Kaestner, White and a third roommate live at the Donnybrook Apartments about a half-mile from campus and reported the incident to Baltimore County Police. But men kept coming: in February, twice in March and a couple of times in April, so far.
Police had notified the women in September that someone was recording through their apartment windows, Kaestner said.
“We didn’t think too much of it,” she said. “We thought, hopefully this is just another one-off thing. But then it happened again in January.”
The 25-year-old said she and her roommates bought Ring cameras and installed them inside their bedroom to try to capture footage of the men, which they later supplied to the police.
“The department continues to urge community members in the area of Donnybrook Apartments to remain vigilant as detectives work with Towson University and neighborhood organizations to identify and apprehend the potential suspects,” Baltimore County Police spokesperson Trae Corbin wrote in an email.
The Banner reviewed more than two dozen videos that Kaestner shared depicting several different men with various builds prowling, leering and surveying the three young women’s apartment over the past several months.
Little communication
Kaestner graduated from Towson University in 2024, shortly before she moved into Donnybrook Apartments.
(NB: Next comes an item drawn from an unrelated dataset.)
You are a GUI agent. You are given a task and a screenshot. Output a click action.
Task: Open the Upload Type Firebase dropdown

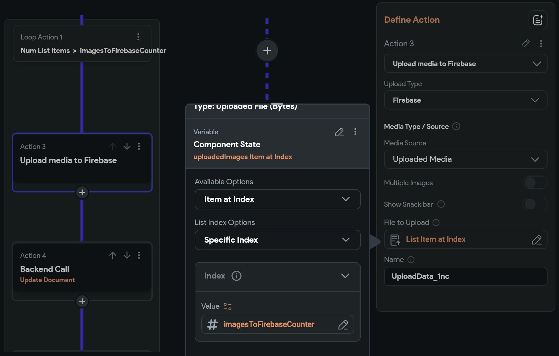465,100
As an alumna of the university, she said, she wants parents of students to be cautious when helping their kids determine where to live off-campus.
“They deserve to know about the situations going on, and there was nothing before we reached out to news, and it feels scary,” Kaestner said of communication from police, the university or the apartment management. “And if I was a parent, I’d be scared.”
She told The Banner that she and her roommates reported the “Peeping Tom” incidents to Donnybrook’s leasing office and the university — neither of which, she said, responded beyond recommending the women call the police, until they contacted local news outlets.
“There’s a part of me that feels frustrated that it took this long,” Kaestner said. “It just feels like we were on the back burner until this got to the news.”
Jamie Abell, a university spokesperson, wrote in an emailed statement that Towson is in touch with Baltimore County Police and committed to understanding how to support this investigation and all students in off-campus incidents.
How to ‘remain vigilant’
County police sent out a news release Monday urging community members living in or near Donnybrook Apartments to “remain vigilant.”
The department recommended residents take the following security precautions:
- Lock and secure all doors and windows
- Close blinds or curtains
- Install security cameras and motion lights
- Provide surveillance footage to police
- Trim overgrown shrubs and trees
- If you see someone suspicious, call 911 immediately
Kaestner said she was grateful that, after posting about their experience on Reddit and getting additional media attention, the roommates’ concerns were being taken seriously by local authorities. Still, the entire experience has put all three on edge.
“It’s giving me a new sense of hope, hearing all these people that care, a lot of people around the community reaching out,” she said. “But also a sense of fear it will only cause more issues, and I’m fearful it will send more people here.”